WHAT TO DO
When you restate the data, keep every word as it is and drop the images.

(Dataset entries)
+ + + + +

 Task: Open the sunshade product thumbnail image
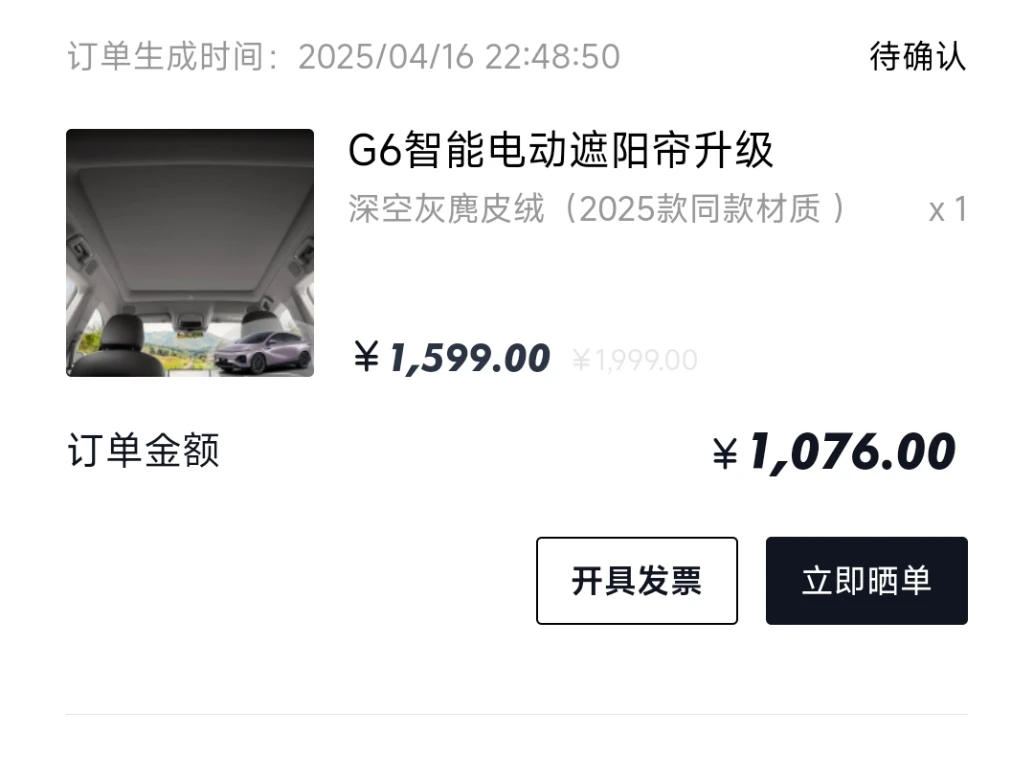click(190, 253)
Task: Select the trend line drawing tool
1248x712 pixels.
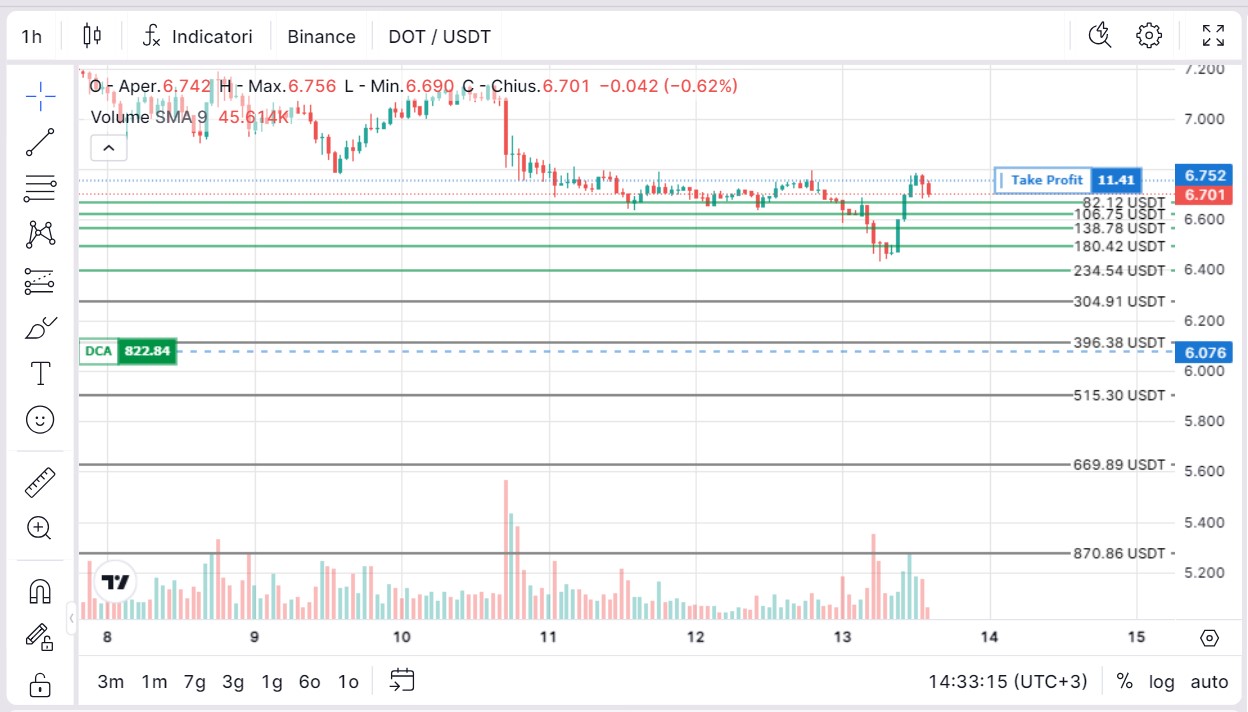Action: click(x=40, y=142)
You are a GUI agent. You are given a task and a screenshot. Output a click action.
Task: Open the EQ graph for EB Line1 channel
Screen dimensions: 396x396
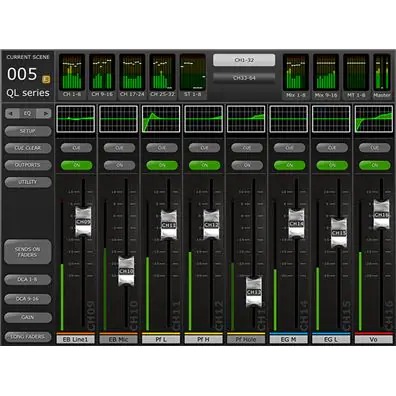pyautogui.click(x=76, y=119)

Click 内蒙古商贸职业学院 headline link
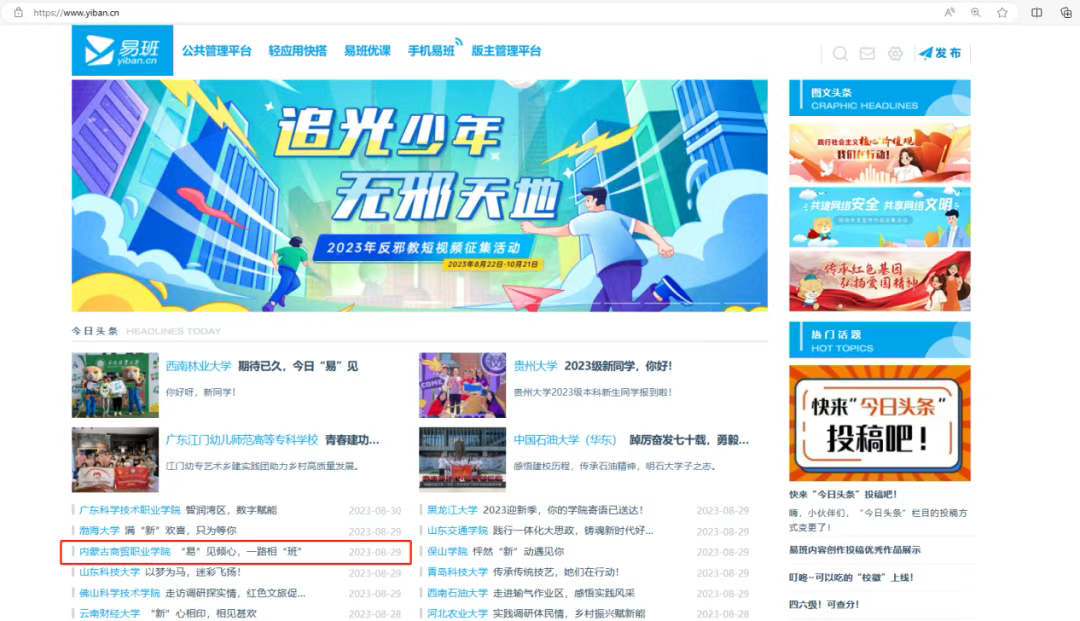coord(125,551)
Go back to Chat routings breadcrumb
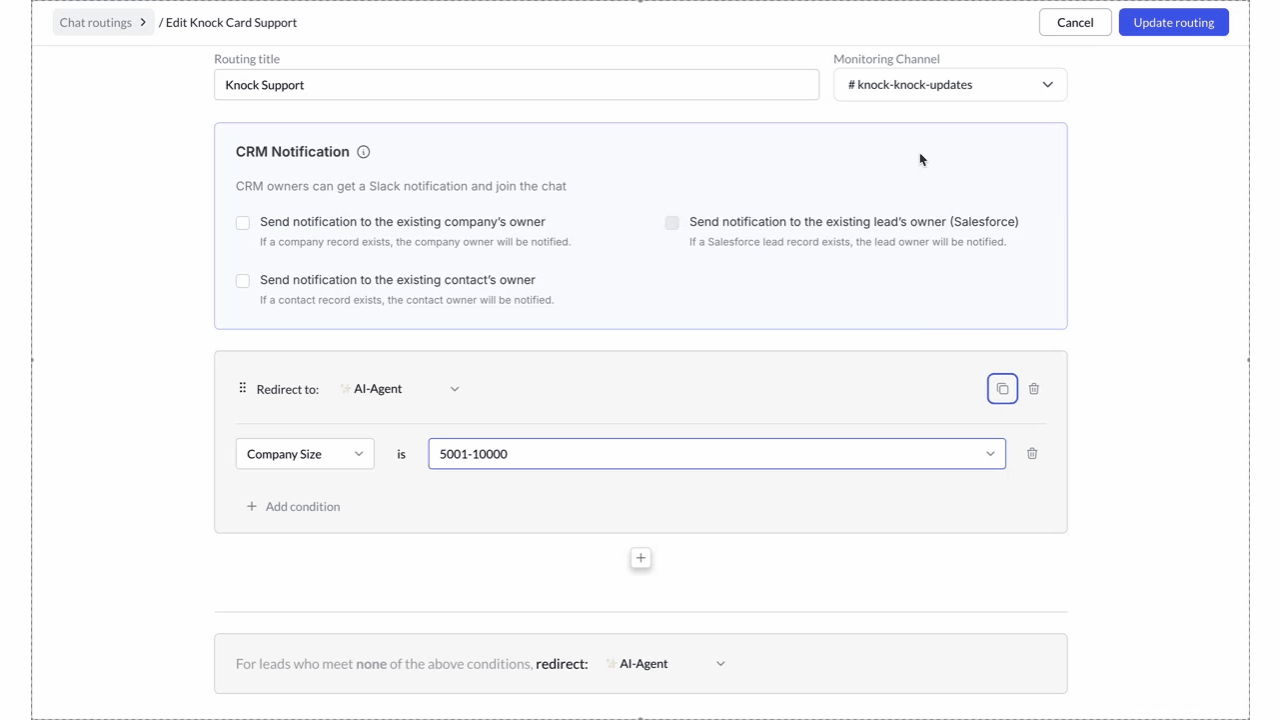Image resolution: width=1280 pixels, height=720 pixels. (x=96, y=22)
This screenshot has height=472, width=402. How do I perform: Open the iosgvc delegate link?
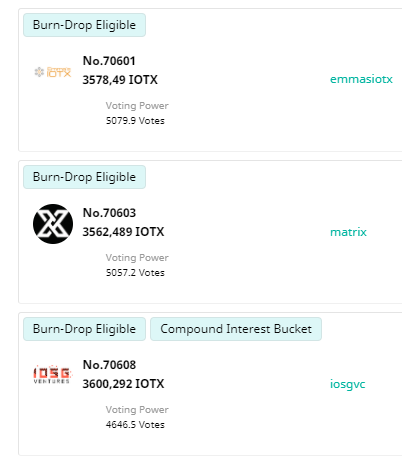347,384
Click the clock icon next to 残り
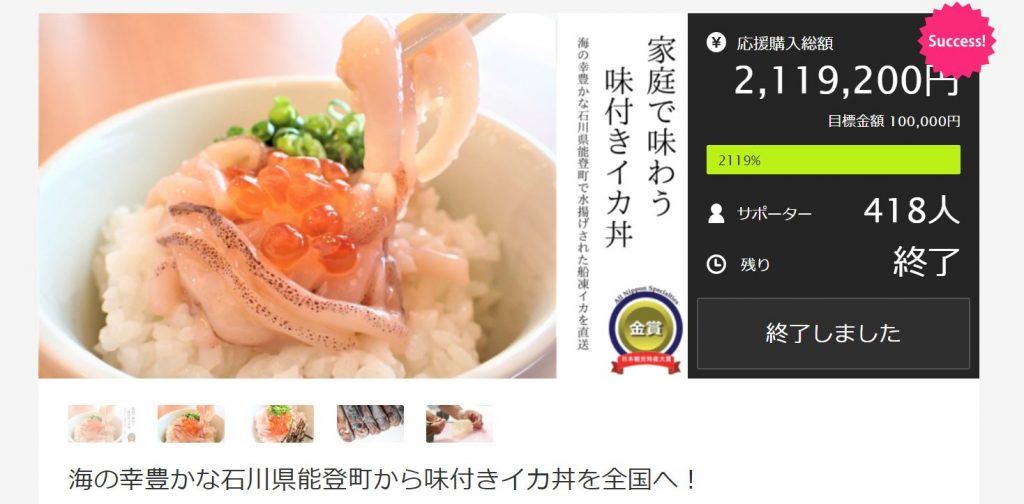 click(716, 264)
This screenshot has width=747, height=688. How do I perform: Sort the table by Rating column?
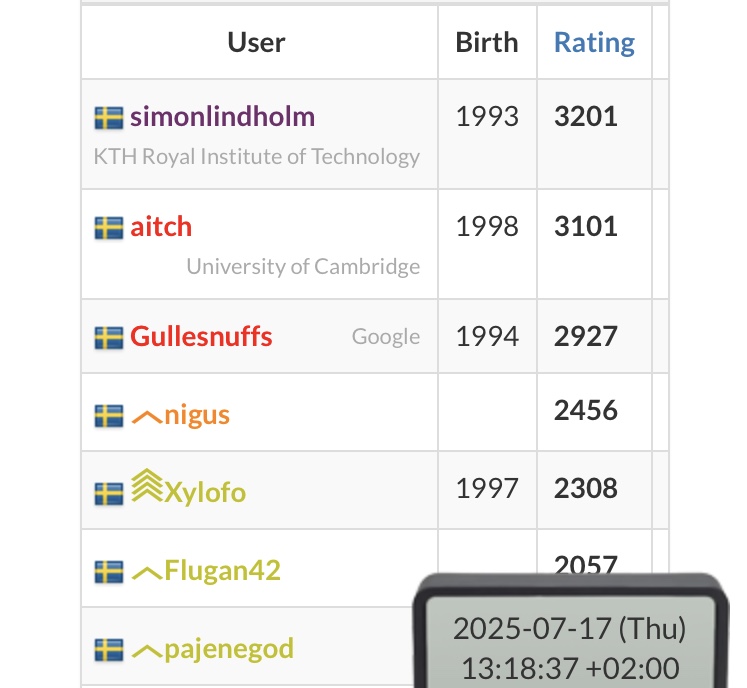coord(594,42)
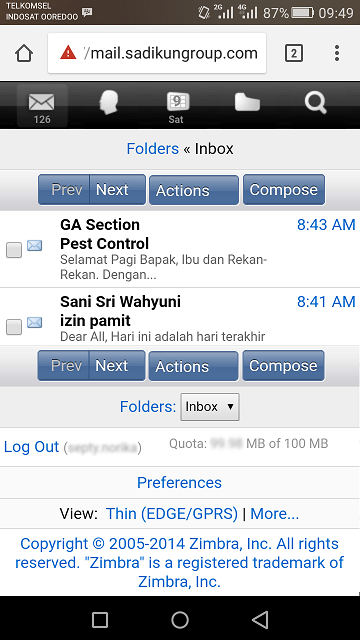Image resolution: width=360 pixels, height=640 pixels.
Task: Open the browser tab switcher showing 2
Action: [x=293, y=53]
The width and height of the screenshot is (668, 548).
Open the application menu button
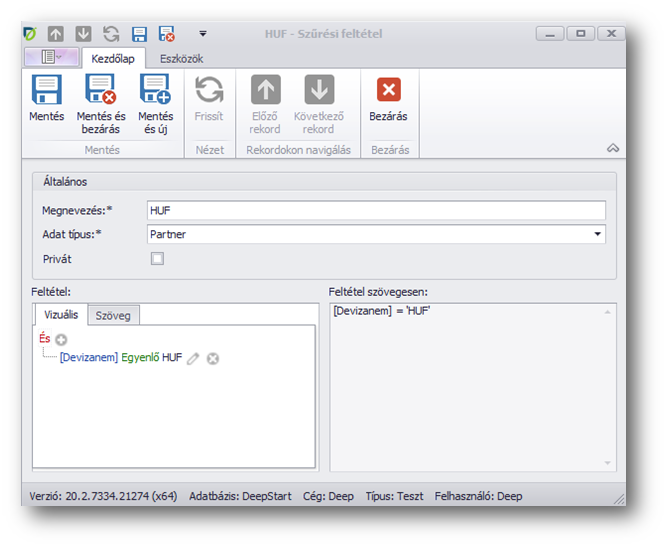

+ + + + +

YOUR SOLUTION
 Task: Open the sunshade product thumbnail image
click(190, 253)
Task: Select the trend line drawing tool
1248x712 pixels.
Action: click(x=40, y=142)
You are a GUI agent. You are given a task and a screenshot. Output a click action.
Task: Open the EQ graph for EB Line1 channel
Screen dimensions: 396x396
pyautogui.click(x=76, y=119)

Click 内蒙古商贸职业学院 headline link
coord(125,551)
Go back to Chat routings breadcrumb
Image resolution: width=1280 pixels, height=720 pixels. (x=96, y=22)
This screenshot has height=472, width=402. How do I perform: Open the iosgvc delegate link?
347,384
Click the clock icon next to 残り
 click(716, 264)
This screenshot has width=747, height=688. How do I perform: Sort the table by Rating column?
coord(594,42)
Image resolution: width=360 pixels, height=640 pixels.
Task: Open the browser tab switcher showing 2
Action: [x=293, y=53]
The width and height of the screenshot is (668, 548).
Open the application menu button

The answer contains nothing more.